Tuesday, November 14, 2006

Judith Miller and Interrogation Center Activity


Ms. Miller has an interesting propensity to attend interrogations in Middle-East hotspots.

Former New York Times journalist Judith Miller told a federal court jury Monday how she secretly witnessed the 1993 interrogation by Israeli agents of a Palestinian-American grocer charged with providing money and recruits to a terrorist group.

Miller, who was Cairo bureau chief of The New York Times at the time, said Muhammad Salah's lawyer told her that he had been tortured by Israeli agents at the interrogation center but she saw no evidence of that.
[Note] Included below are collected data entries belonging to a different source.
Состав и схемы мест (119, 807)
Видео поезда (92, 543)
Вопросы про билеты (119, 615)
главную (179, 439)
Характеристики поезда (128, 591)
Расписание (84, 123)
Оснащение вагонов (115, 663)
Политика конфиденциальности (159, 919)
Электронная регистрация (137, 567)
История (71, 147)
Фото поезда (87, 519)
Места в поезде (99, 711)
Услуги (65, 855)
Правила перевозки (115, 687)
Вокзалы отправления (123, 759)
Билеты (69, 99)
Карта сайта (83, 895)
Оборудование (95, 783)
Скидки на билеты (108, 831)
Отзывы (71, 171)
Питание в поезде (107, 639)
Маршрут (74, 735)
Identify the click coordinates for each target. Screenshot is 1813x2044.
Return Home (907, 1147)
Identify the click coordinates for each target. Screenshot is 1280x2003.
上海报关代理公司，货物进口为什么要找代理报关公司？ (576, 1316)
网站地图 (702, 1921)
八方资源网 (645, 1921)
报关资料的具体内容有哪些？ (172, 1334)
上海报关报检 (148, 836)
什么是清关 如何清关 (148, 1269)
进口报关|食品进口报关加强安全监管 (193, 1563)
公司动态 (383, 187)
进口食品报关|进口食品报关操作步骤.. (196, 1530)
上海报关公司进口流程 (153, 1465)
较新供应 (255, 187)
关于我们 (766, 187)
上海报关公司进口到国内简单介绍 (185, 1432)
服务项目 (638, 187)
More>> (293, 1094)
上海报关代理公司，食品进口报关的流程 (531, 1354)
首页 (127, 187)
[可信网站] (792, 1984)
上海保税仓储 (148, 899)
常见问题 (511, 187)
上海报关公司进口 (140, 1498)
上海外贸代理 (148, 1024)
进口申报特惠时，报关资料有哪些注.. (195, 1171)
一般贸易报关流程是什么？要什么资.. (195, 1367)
"He was boasting, he was jaunty, there was no reason to believe that he had been subjected to that kind of treatment," Miller testified.

Salah, 53, and former university professor Abdelhaleem Ashqar, 48, are charged in a federal racketeering indictment with providing money and fresh recruits to the Islamic militant group Hamas in its campaign to topple the Israeli government.

The two men say they merely were trying to help impoverished Palestinians suffering under the Israeli army's occupation of the West Bank and Gaza Strip. They deny that they are Hamas members or support any form of terrorism.

Salah was arrested in Israel in January 1993 and served four and a half years in Israeli prisons before his release and return to Chicago.

He claims that he was deprived of sleep, hooded and forced to sit in a tiny chair with his hands cuffed behind his back before he made a series of statements to agents of the Shin Bet, the Israeli security agency.

Shin Bet interrogators using aliases and testifying before a courtroom cleared of spectators have said that Salah's statements were made voluntarily. ...

She testified that she flew to Israel in 1993 after reading about Salah's arrest and contacted aides to Israeli Prime Minister Yitzak Rabin, whom she described as a longtime friend.

Through Rabin and Shin Bet chief Yakov Perry, she was invited to visit the interrogation center in Ramallah provided that she would not reveal in any article she wrote that she had been there and seen Salah questioned. ...

Miller said she was taken to the interrogation center because the Israelis wanted her to write about Salah. He allegedly had already confessed that money to finance Hamas was coming out of the United States and Israeli officials wanted to draw U.S. attention to that. ...

Defense attorneys repeatedly tried to portray her as biased in favor of Israel. "Have you ever been used as a Mossad asset?" asked Salah attorney Michael Deutsch, referring to the Israeli intelligence service.

"No," Miller said. She left the courthouse in the company of a lawyer, refusing to stop to answer questions from reporters.

This is the same Judith Miller who testified to the "Plamegate" grand jury that she held a U.S. government security clearance, and who participated in U.S. military interrogation activities in Iraq.

I don't think that Salah's attorney asked the right question.